Your objective:
Please return each of the records below word for word, leaving nothing out and changing nothing.

= = =

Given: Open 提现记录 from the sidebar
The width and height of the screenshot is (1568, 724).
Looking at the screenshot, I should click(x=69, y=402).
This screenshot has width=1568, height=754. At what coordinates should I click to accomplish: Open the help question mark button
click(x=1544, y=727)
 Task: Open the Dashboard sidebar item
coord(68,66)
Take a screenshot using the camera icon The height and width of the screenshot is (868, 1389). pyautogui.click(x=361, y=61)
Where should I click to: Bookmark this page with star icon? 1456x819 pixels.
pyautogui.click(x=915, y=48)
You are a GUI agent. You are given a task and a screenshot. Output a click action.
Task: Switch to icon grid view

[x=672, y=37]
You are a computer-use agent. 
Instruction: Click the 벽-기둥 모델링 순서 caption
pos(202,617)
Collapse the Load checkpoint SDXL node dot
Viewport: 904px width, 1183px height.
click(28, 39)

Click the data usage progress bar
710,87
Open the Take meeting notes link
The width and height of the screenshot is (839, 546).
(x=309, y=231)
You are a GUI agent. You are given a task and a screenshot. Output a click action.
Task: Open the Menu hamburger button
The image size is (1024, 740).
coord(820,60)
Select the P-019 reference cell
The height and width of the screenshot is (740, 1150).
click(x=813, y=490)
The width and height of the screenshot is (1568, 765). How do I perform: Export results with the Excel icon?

= = =

Result for this exercise:
Given: Open 提现记录 from the sidebar
The width and height of the screenshot is (1568, 724).
Looking at the screenshot, I should click(x=69, y=402).
This screenshot has width=1568, height=754. At what coordinates should I click to accomplish: Open the help question mark button
click(x=1544, y=727)
 Task: Open the Dashboard sidebar item
coord(68,66)
Take a screenshot using the camera icon The height and width of the screenshot is (868, 1389). pyautogui.click(x=361, y=61)
Where should I click to: Bookmark this page with star icon? 1456x819 pixels.
pyautogui.click(x=915, y=48)
You are a GUI agent. You are given a task and a screenshot. Output a click action.
Task: Switch to icon grid view

[x=672, y=37]
You are a computer-use agent. 
Instruction: Click the 벽-기둥 모델링 순서 caption
pos(202,617)
Collapse the Load checkpoint SDXL node dot
Viewport: 904px width, 1183px height.
click(28, 39)

Click the data usage progress bar
710,87
Open the Take meeting notes link
The width and height of the screenshot is (839, 546).
(x=309, y=231)
You are a GUI agent. You are given a task and a screenshot. Output a click action.
Task: Open the Menu hamburger button
The image size is (1024, 740).
coord(820,60)
Select the P-019 reference cell
The height and width of the screenshot is (740, 1150).
click(x=813, y=490)
The width and height of the screenshot is (1568, 765). How do I perform: Export results with the Excel icon?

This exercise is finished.